85. Matters to be considered
(1) ………..
(2) If an appellant under section 82(1) makes a statement under section 120, the Tribunal shall consider any matter raised in the statement which constitutes a ground of appeal of a kind listed in section 84(1) against the decision appealed against.
86. Determination of appeal
(1) This section applies on an appeal under section 82(1) or 83.
(2) The Tribunal must determine-
(a) any matter raised as a ground of appeal (whether or not by virtue of section 85(1)), and
(b) any matter which section 85 requires it to consider.
(3) The Tribunal must allow an appeal in so far as it thinks that-
(a) a decision against which the appeal is brought or is treated as being brought was not in accordance with the law (including immigration rules), or
(b) a discretion exercised in making a decision against which the appeal is brought or is treated as being brought should have been exercised differently.
(4) ………
(5) In so far as subsection (3) does not apply, the Tribunal shall dismiss the appeal."
"16. It is in our view abundantly clear that the wider grounds available in an appeal under s82 are not available in an appeal under s83. Under s82, an appellant can indeed appeal on the ground that the decision against which he appeals "is otherwise not in accordance with the law" (s82(1)(e)); but that ground is not available under s83. If a person has been granted more than twelve months leave to enter or remain, his appeal is on asylum grounds only.
17. The Adjudicator erred in stating that the appeal was under s82: it was not. It was under s83, as the documents before him made clear. He also erred in taking into account grounds which were not open to the Appellant in an appeal under s83. It follows that he had no jurisdiction to allow the appeal, as he did, on those grounds only."
"17. ……….In Strasbourg jurisprudence the `in accordance with the law` requirement has essentially been seen to embody the principle of legality, itself seen as comprising three rules: identification of a basis in law, accessibility and certainty. As the Tribunal has noted in KK [2004] UKIAT 00268, the jurisprudence of the European Court of Human Rights thus requires that governmental policies are sufficiently accessible and precise so as to enable citizens to regulate their conduct by it."
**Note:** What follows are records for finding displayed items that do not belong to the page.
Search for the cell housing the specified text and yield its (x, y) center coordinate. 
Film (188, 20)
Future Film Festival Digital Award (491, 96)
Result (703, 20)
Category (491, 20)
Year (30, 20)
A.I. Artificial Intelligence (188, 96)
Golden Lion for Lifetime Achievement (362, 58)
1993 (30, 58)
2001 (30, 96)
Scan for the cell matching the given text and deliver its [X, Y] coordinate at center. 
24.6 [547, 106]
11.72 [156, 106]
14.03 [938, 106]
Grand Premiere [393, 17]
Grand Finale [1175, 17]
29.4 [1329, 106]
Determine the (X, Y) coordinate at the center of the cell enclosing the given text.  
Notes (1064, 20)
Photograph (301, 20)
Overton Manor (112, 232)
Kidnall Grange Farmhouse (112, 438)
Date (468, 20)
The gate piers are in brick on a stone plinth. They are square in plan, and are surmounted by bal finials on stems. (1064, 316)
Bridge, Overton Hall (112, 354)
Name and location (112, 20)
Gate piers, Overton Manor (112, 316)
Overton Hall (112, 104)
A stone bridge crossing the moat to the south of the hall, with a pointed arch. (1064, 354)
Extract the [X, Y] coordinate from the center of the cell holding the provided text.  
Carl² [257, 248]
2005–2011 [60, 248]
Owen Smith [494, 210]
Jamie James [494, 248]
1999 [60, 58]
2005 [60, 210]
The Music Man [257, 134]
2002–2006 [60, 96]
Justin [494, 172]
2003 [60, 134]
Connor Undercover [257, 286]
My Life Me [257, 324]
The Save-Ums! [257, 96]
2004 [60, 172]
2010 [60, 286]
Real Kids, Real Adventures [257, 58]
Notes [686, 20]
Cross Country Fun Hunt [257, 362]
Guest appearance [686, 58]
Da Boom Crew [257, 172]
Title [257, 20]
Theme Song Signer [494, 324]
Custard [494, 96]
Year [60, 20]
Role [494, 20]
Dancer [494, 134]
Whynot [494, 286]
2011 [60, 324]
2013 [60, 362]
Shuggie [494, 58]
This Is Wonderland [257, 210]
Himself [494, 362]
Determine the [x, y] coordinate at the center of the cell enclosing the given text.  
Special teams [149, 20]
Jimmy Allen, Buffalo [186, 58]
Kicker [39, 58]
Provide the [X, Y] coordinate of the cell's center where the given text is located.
"18. Ms Weston's argument was really about a somewhat different point, namely that "in accordance with the law" under Art 8(2) encompassed the same principle of administrative law as set out in D S Abdi - that decision-makers were under a duty to apply the law (including law as founding the form of governmental policies). Here there is this difficulty. We would accept it is arguable that the principle of legality includes the principle that decision-makers should apply (as well as properly identify) the law in this broad sense. But we are not prepared to accept without more that Strasbourg has seen the principle of legality to extend that far in the context of Art 8(2). Ms Weston produced no authority in support of this contention. That being so, we do not accept that Art 8(2) can be said to encapsulate precisely the same principles as those set out in the context of UK Immigration Acts in D S Abdi."
The original Tribunal did not make a material error of law and the original determination of the appeal shall stand. That is:
The appeal is dismissed on asylum grounds.
The appeal is dismissed on humanitarian protection grounds.
The appeal is dismissed on human rights grounds.